The relationship between blood pressure and serum 25(OH)D level would likely remain similar across different seasons if other factors that affect blood pressure level during the winter months are taken into account, including acute response to environmental temperature, increases in sympathetic tone, noradrenaline concentrations, sodium uptake and body mass index [58
]. In the current study, vitamin D supplementation aimed to achieve an optimal level of serum 25(OH)D and BP measures decreased in both the winter and summer seasons. However, we did observe a greater reduction in systolic BP during the summer than in the winter months, likely as a result of some of the other probable confounding factors affecting BP during the winter.

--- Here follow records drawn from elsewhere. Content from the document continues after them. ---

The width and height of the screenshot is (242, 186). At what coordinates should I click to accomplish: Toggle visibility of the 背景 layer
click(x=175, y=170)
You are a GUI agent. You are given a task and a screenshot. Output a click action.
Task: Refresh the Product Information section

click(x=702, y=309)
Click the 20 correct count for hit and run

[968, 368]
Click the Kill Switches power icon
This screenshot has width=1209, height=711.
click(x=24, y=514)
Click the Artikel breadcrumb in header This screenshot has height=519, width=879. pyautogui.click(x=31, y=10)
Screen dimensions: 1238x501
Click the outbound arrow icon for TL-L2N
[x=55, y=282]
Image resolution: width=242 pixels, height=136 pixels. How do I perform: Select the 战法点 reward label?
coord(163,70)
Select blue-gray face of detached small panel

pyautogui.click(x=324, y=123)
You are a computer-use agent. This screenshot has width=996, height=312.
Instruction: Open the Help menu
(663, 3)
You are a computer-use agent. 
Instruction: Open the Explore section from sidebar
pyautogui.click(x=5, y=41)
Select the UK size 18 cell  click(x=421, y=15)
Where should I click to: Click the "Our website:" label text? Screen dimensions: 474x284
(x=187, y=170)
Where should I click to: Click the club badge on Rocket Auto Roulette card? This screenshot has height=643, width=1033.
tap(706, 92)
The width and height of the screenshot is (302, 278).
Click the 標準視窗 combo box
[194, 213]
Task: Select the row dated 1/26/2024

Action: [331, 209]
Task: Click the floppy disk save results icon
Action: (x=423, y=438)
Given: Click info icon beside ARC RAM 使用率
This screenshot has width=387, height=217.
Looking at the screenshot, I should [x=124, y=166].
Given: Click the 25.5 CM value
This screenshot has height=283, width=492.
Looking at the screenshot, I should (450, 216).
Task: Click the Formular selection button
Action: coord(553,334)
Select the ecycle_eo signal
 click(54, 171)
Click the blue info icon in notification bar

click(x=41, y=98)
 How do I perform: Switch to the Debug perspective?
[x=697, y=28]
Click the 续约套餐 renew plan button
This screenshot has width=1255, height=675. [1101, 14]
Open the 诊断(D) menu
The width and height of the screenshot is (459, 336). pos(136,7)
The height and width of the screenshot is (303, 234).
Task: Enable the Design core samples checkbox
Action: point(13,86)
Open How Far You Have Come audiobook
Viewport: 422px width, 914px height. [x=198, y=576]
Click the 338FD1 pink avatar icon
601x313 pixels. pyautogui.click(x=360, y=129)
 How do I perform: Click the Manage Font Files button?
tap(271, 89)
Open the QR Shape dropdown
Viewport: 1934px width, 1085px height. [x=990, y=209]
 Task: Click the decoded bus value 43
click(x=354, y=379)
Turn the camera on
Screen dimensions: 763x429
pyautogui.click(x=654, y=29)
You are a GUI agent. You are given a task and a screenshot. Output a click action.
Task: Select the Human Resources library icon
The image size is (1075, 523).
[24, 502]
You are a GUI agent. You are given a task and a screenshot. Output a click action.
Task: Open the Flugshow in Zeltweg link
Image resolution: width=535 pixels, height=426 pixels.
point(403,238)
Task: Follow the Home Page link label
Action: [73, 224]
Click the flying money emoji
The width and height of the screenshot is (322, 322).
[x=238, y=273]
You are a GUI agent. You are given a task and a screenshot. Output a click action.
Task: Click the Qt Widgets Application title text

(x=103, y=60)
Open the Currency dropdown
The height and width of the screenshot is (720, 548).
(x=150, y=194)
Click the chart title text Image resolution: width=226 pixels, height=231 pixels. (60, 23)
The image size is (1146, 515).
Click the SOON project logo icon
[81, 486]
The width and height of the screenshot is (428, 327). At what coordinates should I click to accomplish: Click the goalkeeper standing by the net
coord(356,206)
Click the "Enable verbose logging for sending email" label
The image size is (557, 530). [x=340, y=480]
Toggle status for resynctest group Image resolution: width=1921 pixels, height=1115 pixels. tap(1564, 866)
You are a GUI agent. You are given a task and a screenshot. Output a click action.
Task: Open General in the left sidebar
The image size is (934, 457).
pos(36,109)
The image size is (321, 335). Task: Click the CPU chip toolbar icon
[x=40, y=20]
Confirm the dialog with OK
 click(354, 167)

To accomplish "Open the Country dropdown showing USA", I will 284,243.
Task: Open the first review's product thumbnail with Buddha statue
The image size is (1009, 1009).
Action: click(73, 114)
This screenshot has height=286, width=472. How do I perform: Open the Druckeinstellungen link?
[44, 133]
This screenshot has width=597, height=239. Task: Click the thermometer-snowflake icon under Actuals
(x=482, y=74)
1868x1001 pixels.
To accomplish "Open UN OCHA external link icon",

The current investigation has strength in its large sample size. We utilized a convenient sample of participants in a prevention program, with more than 8000 participants undergoing a clinical intervention. We also considered other factors that might influence the effect of vitamin D supplementation on blood pressure. There are several limitations to the present analysis. Data were not available to distinguish essential hypertension from secondary hypertension, which is mostly related to hyperaldosteronism, and vitamin D supplementation might closely influence the renin, angiotensin, and aldosterone pathway in the body [60
]. Complete information on blood pressure medication dose and compliance was not available. The results are not applicable to an optimal dose of vitamin D as supplementation levels differed among participants (supplement recommendations in the range of 1000 to 20,000 IU/day), but the target was to achieve a 25(OH)D concentration above 100 nmol/L and differences were necessary based on individual requirements. The compliance of the population is considered a limiting factor and the possibility of a Hawthorne effect in these participants should be noted. In these analyses, participants were included who had both baseline and follow-up measures recorded, thus a selection bias is a probability. However, when these analyses were repeated using an intent-to-treat protocol, the results did not differ (data not shown).